Characterization Of Age-Related Immune Features After Autologous NK Cell Infusion

Abstract Objective: To analyze the characterization of age-related immune features after autologous NK cell infusion.Background: Aging is a progressive loss of physiological function, accompanied with a functional decline of immune system, especially in T cell responses, which consequently leads to the increase of infections and cancers. However, understanding of immune ageing on body health is currently lacking. Methods: In this study, we originally checked whether the administration of autologous NK cells would affect T cell senescence and exhaustion in healthy human beings with middle ages. Also, we detected whether NK cells infusion would affect senescence associated secretory phenotype (SASP)-related factors level. Results: Results showed that senescent T cells including CD28-, CD57+, CD28-CD57+ and CD28-KLRG1+ subsets decreased significantly in both CD4+ and CD8+ T cells following once infusion of autologous NK cells.
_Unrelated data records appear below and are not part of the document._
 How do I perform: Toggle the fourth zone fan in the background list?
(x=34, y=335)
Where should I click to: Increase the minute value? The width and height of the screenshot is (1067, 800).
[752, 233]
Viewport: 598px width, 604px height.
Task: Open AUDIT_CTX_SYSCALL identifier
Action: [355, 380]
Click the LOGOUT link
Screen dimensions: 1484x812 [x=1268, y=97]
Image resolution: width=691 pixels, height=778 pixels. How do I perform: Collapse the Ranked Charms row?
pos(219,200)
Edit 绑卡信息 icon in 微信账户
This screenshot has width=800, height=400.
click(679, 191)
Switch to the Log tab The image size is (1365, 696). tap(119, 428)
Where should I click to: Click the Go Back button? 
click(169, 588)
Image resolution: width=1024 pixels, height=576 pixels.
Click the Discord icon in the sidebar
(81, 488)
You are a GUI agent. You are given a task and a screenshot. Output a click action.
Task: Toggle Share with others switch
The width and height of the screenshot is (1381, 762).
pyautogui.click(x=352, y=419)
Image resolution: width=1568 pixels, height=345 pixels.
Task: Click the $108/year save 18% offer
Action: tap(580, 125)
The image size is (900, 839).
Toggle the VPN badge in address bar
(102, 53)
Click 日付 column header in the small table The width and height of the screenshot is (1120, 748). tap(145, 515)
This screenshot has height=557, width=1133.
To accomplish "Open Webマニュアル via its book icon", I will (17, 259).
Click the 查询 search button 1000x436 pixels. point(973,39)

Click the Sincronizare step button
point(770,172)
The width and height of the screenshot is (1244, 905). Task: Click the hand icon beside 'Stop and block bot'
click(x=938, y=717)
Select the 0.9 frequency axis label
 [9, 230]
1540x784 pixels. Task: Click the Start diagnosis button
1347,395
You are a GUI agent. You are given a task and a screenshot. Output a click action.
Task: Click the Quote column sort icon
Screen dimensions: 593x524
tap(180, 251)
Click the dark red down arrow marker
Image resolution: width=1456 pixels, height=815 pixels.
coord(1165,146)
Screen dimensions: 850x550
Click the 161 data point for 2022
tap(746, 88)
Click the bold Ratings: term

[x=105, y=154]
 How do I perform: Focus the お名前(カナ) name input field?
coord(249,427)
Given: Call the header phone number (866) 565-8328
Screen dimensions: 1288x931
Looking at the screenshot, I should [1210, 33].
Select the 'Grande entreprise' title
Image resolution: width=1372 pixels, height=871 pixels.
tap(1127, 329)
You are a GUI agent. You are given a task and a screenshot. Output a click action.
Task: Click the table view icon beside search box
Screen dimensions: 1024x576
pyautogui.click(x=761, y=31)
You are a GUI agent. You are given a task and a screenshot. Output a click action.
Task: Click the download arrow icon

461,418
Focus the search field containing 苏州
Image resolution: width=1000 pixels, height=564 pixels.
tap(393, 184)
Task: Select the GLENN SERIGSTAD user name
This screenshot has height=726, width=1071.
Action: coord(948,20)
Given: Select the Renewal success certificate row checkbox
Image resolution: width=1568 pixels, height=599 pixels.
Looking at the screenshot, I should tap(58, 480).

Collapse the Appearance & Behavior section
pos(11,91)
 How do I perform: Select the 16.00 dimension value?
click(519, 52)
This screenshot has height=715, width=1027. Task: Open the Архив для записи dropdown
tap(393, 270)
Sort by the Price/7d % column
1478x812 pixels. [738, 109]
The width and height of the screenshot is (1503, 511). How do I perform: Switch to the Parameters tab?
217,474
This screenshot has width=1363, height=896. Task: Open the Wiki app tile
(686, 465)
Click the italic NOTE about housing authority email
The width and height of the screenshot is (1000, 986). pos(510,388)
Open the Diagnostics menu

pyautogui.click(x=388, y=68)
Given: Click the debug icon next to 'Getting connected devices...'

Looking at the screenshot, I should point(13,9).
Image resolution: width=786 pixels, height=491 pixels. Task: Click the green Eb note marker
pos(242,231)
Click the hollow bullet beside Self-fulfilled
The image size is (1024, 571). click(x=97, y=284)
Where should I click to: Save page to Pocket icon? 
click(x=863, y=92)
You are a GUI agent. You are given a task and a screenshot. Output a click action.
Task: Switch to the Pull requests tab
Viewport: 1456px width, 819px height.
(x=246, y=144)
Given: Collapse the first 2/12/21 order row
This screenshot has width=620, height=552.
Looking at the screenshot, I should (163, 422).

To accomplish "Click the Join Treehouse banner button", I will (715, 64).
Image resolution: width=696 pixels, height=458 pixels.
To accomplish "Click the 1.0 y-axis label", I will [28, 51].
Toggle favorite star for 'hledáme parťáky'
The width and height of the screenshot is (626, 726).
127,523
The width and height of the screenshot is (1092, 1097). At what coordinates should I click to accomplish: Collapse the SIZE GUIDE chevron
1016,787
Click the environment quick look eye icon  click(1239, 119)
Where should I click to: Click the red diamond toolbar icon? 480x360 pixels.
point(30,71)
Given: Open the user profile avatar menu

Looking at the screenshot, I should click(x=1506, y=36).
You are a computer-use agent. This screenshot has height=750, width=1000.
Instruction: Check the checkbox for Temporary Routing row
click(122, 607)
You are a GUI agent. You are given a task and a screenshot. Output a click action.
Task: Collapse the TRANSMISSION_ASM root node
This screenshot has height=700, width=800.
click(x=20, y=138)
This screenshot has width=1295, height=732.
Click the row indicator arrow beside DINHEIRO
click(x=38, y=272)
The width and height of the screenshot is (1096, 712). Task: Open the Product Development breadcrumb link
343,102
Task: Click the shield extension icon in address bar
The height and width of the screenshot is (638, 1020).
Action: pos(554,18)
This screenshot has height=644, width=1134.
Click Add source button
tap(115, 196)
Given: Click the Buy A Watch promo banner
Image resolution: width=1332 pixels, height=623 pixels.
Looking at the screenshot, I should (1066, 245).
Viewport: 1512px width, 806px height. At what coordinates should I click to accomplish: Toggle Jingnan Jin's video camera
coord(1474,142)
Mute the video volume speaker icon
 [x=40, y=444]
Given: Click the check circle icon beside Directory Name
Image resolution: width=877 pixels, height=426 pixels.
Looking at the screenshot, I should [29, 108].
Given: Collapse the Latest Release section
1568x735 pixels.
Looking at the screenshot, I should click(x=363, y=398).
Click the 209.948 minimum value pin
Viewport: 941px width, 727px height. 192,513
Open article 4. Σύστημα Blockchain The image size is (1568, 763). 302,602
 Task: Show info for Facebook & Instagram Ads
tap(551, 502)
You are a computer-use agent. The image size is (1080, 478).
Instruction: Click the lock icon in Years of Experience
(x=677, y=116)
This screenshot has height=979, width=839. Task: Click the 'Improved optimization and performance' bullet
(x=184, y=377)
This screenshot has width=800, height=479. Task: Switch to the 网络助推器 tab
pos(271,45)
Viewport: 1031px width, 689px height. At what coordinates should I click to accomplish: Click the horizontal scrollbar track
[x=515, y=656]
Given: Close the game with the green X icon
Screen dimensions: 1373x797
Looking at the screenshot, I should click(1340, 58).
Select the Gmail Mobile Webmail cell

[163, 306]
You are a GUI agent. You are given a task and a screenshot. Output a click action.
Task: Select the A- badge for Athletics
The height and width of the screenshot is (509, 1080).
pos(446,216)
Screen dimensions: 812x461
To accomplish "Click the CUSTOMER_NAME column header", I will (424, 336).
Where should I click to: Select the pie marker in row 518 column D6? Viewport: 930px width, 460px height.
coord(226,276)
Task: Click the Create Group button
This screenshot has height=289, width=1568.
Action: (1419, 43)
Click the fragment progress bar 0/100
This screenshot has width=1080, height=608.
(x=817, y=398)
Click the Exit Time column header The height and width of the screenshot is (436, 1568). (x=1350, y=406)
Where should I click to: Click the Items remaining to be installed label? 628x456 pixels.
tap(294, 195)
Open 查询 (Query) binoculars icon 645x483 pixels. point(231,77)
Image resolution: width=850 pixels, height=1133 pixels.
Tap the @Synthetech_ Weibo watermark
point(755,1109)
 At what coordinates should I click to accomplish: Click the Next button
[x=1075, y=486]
In addition, PD-1+ and TIM-3+ population within CD4+ and CD8+ T cells also dramatically declined after the infusion. Changes were continuously observed in senescent and exhausted T cell in 4 weeks after the intervention. Meanwhile, we found out that several key senescence associated secretory phenotype (SASP)-related factors including IL-6, IL-8, IL-1α, IL-17, MIP-1α, ΜΙP-1β, MMP1 were significantly decreased after NK cell infusion. Moreover, gender did not influence the effects reducing extent caused by NK cell infusion, and whether the cells were frozen or fresh influenced several immune indexes. Conclusion: Our findings imply that immune aging is a reversible process in healthy human beings and autologous NK cell administration can be introduced to alleviate the aging.